Explore This Research Lab

Our primary R&D platform focuses on therapeutic strategies for accelerated cardiovascular disease in chronic kidney disease (CKD) and other age-associated conditions. We integrate multidisciplinary approaches at the interface of translational and clinical research for improved patient care.

About the Lab

Kenneth Lim, M.D., Ph.D., M.Phil., F.A.S.N. is a Physician-Scientist at the Division of Nephrology, Massachusetts General Hospital and faculty member at Harvard Medical School. He is a graduate of the University of Cambridge (Christ’s College) and University of Warwick in England. He is a Clinical and Translational Investigator with special interest in innovation, commercialization and translational strategies for taking biological discoveries into successful enterprises and early phase exploratory trials. He leads a portfolio of Clinical and Translational research studies that focuses on accelerated age-related cardiovascular disease, a condition that has earned its place as a leading non-communicable health crisis in both developed and developing nations. In his clinical role, Dr. Lim is an Internist and Nephrologist who has deployed to regions around the world to provide leading medical care and strategic principles to help meet critical needs of victims of humanitarian crises, such as war, poverty and natural disasters.

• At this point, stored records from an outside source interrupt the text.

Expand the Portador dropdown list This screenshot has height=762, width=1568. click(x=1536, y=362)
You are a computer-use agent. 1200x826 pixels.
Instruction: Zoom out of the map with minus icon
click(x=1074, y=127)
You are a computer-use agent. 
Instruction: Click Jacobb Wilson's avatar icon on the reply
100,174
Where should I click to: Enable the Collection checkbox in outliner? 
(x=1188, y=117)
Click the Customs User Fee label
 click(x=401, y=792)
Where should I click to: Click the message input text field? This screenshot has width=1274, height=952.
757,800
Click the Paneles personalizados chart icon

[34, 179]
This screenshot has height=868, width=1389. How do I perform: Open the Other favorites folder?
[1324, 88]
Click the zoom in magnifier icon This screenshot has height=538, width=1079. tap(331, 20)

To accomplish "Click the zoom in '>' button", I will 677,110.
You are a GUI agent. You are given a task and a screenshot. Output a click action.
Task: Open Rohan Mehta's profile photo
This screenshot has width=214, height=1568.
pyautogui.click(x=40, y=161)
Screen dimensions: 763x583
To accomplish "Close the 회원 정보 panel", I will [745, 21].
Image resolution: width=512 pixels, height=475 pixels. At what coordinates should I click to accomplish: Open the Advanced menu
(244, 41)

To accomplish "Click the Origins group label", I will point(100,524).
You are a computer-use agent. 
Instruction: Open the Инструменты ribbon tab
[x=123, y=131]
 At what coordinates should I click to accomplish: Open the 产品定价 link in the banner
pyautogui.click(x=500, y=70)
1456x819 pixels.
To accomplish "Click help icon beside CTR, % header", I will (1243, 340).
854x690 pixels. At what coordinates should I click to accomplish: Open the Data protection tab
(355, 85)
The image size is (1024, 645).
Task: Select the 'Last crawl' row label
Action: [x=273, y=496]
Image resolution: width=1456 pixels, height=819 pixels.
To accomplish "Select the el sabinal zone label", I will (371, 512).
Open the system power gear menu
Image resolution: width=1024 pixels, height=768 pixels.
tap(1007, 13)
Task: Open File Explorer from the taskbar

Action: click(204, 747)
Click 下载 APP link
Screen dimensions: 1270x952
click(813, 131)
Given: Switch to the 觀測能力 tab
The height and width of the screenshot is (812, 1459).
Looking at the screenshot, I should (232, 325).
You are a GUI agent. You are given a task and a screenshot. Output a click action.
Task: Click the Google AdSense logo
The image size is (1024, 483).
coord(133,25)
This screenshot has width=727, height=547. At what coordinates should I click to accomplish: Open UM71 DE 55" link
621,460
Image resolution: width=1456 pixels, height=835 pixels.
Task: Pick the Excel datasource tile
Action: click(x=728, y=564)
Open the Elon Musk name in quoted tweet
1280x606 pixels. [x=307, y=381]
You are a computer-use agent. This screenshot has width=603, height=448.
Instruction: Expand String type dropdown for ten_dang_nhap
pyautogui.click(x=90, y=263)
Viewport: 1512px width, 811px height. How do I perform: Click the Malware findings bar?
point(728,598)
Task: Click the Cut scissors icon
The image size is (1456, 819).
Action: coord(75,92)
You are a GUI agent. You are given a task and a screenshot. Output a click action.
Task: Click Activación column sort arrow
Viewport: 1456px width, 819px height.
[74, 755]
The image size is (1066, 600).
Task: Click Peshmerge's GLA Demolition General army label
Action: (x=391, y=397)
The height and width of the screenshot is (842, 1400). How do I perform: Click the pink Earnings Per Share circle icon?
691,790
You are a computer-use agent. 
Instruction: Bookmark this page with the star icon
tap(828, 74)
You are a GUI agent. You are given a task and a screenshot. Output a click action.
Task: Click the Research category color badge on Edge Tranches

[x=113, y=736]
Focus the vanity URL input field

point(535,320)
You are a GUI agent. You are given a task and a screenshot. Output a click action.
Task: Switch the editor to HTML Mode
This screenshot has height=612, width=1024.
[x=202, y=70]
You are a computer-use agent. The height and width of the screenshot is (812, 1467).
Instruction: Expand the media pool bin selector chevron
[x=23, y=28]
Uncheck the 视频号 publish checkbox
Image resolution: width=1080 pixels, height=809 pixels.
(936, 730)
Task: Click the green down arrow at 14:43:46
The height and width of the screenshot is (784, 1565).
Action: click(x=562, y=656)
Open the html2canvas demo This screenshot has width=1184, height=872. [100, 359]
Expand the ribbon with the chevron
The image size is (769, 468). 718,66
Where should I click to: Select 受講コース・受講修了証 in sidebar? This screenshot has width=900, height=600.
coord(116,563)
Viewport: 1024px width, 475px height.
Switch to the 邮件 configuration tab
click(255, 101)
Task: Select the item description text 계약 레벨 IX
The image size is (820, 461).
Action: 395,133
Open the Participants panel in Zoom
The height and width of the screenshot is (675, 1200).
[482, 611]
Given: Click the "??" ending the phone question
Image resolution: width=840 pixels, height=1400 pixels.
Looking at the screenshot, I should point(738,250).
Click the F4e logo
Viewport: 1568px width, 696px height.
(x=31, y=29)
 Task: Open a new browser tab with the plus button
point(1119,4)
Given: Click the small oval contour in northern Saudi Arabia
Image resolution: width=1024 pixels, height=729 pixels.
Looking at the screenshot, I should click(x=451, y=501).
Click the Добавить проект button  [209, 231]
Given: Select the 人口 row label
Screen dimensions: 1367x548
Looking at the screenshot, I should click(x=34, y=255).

The major theme of his research is the development of advanced therapeutics for age-associated cardiovascular disease in CKD and other chronic inflammatory conditions. This capitalizes on platforms in his group that accelerate commercialization and entry into early phase trials. His group has an emphasis on multidisciplinary collaboration with projects that draw from an international talent pool. The process of innovation leverages on his relationships and networks with industry and beyond. He spearheads several human tissue translational research studies using multidisciplinary approaches that applies next-generation RNA sequencing technology, targeted proteomics and ex vivo organ culture models:

The CAIN (Cardiac Aging in CKD) study: The study investigates the development of uremic cardiomyopathy and cardiac fibrosis in CKD utilizing a unique and rare collection of explanted human heart tissues collected for research purposes. The resources of the CAIN study now support co-investigators from multiple institutions with a global footprint, led in collaboration with Dr. Tzong-shi Lu at the Renal Division, Brigham and Women’s Hospital.


The VAGE (Vascular Anti-aGing stratEgies) study: The study investigates age-associated arterial changes in CKD. Parallel applanation tonometry and echocardiographic measures allow the linking of clinical outcomes with molecular changes using arterial explants.


The AGE (Ant-aging effects of Klotho) study: The study explores the potential of Klotho-based strategies to prevent or reverse age-associated conditions using several disease platforms in cardiovascular medicine, nephrology and oncology (specifically colorectal cancer). This work is led in collaboration with Dr. Irene Chong at the Institute of Cancer Research (ICR) and The Royal Marsden Hospital in London.

His clinical research focuses on the use of Cardiopulmonary Exercise Testing (CPET) technology, a robust and powerful technology that can accurately and reproducibly assess cardiovascular functional capacity in CKD patients. The potential exists for CPET indices such as VO2Max to be used as a new endpoint for cardiovascular trials in nephrology which can help overcome current challenges in cardio-renal trials methodologies. The technology has already provided new insights into cardiovascular physiology in CKD:


The CAPER (Cardiopulmonary Exercise Testing in Renal Failure and After Kidney Transplantation) study: This is the first prospective study to utilize CPET technology before and after kidney transplantation. This study is performed in collaboration with Dr. Thomas Hiemstra at the Clinical Trials Unit, University of Cambridge and Dr. Daniel Zehnder at North Cumbria University Hospitals NHS Trust, UK.


The Framingham Heart Study and The MGH CPET Cohort: In collaboration with Dr. Greg Lewis at the Division of Cardiology, Massachusetts General Hospital, they lead several studies utilizing these large cohorts with available CPET data to assess cardiovascular functional changes in patients with mild decrements in GFR.